→ **EXERCISE TASK**: Continue the passage introducing Markdown from the point where it stops, picking up after its final sentence.

→ **PASSAGE GIVEN**:

Markdown is a lightweight markup language created by John Gruber in 2004. It was designed with one goal in mind: to let writers format plain text in a way that is both readable as-is and convertible into clean HTML. Unlike HTML, which requires tags that obscure the actual content, Markdown uses simple punctuation symbols that look natural even before they are rendered.
Today, Markdown is one of the most widely used writing formats on the internet. It is the standard format for GitHub READMEs, technical documentation, blog posts, note-taking apps, and developer platforms — including this one. If you write on the web, you will encounter Markdown constantly.
How Markdown Works
Markdown is a plain text format. You write in a .md file using simple syntax, and a Markdown renderer — built into platforms like GitHub, Notion, or your own frontend — converts it into formatted HTML for display. The original text remains readable even without rendering, which is one of Markdown's core design principles.
For example, this Markdown:
## Hello World
This is a **bold** statement and this is _italic_.
Renders as:
Hello World This is a bold statement and this is italic.
The renderer handles the conversion. Your job is just to write.
Markdown Flavours
The original Markdown specification by John Gruber was intentionally minimal. Over time, different platforms extended it with additional features, creating flavours of Markdown. The most important ones to know are:
| Flavour | Where It's Used | Notable Additions |
|---|---|---|
| CommonMark | The standardised base spec | Resolves ambiguities in the original spec |
| GitHub Flavoured Markdown (GFM) | GitHub, GitLab | Tables, task lists, strikethrough, syntax highlighting |
| MDX | React/Next.js projects | Allows JSX components inside Markdown |
Most platforms use GFM or a close variant of it. Everything covered in this topic is supported by GFM unless noted otherwise.

→ **SUPPLIED MATERIAL**:
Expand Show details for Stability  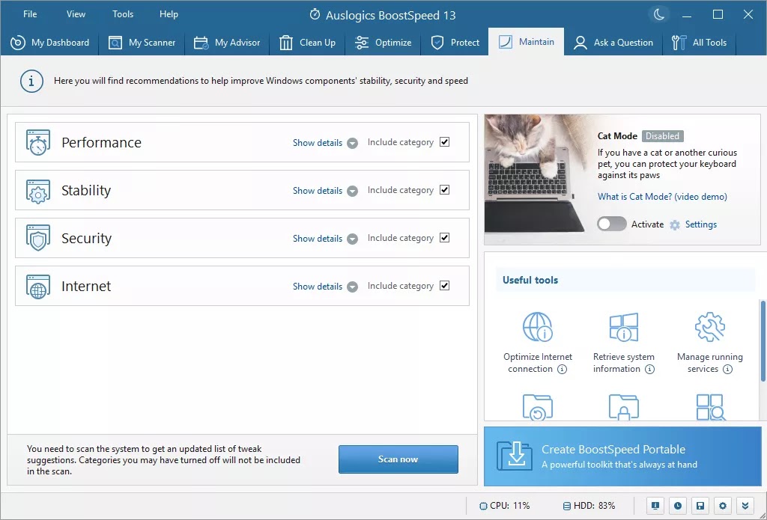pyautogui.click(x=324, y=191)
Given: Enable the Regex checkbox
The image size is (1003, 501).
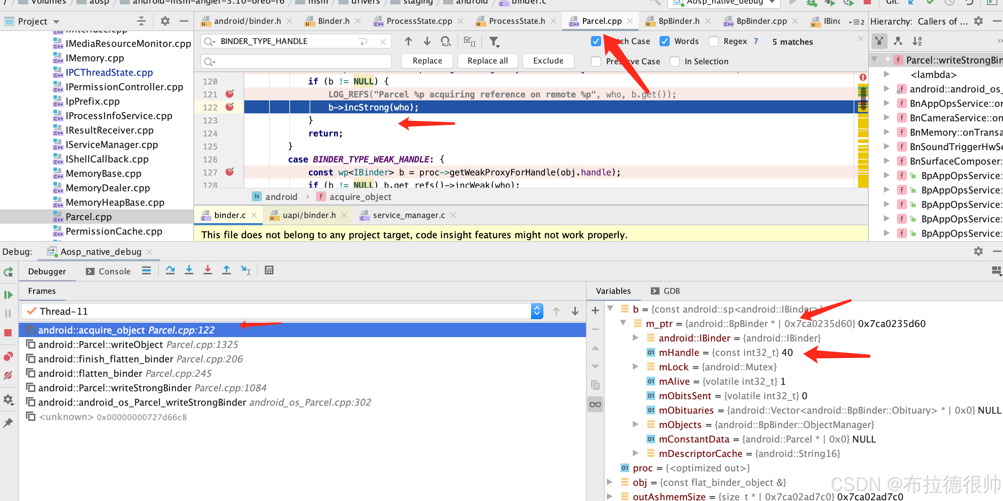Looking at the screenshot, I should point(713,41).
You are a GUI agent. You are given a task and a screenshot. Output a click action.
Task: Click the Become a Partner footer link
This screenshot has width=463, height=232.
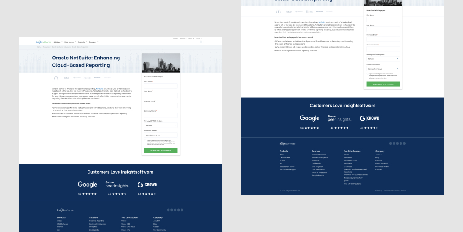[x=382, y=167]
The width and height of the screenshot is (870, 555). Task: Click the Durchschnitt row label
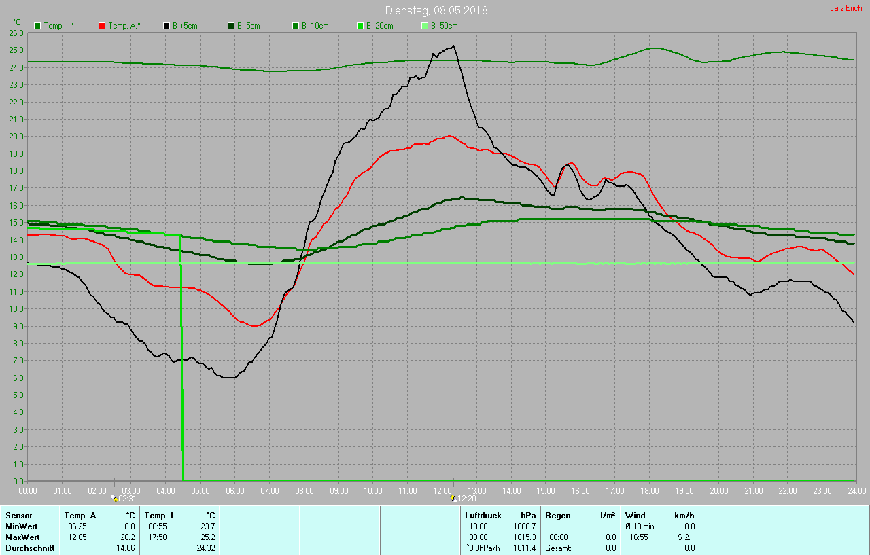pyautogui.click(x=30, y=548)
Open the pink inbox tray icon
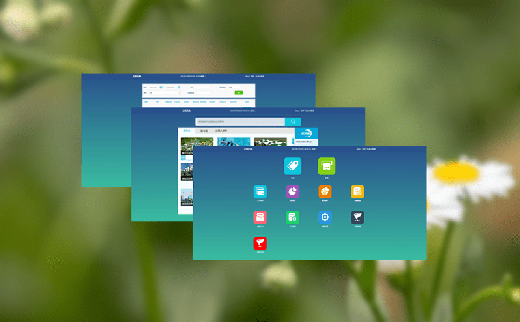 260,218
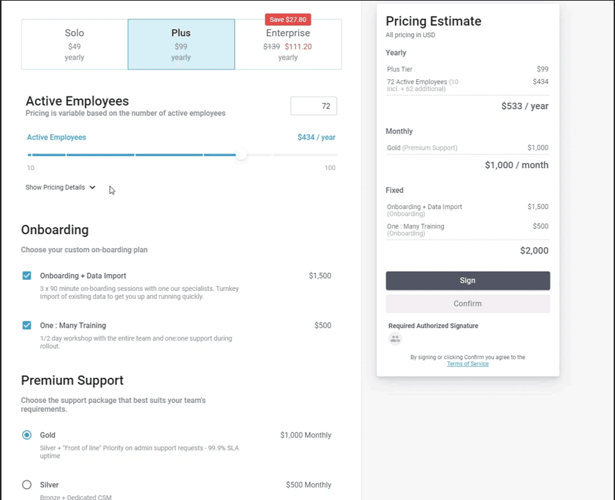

→ **IN RESPONSE**:
Headings
Headings are created using the # symbol. The number of # symbols corresponds to the heading level — equivalent to HTML's <h1> through <h6>.
# Heading 1
## Heading 2
### Heading 3
#### Heading 4
##### Heading 5
###### Heading 6
Always leave a space between the # and the heading text. Heading 1 (#) is the page title and should typically appear only once per document. Use ## and ### for sections and subsections.
Paragraphs and Line Breaks
A paragraph is simply one or more lines of text with a blank line separating it from the next block.
This is the first paragraph.
This is the second paragraph.
To create a line break within a paragraph without starting a new one, end the line with two spaces before pressing Enter. This is a subtle but important distinction — a single Enter without two spaces will not produce a visible line break in most renderers.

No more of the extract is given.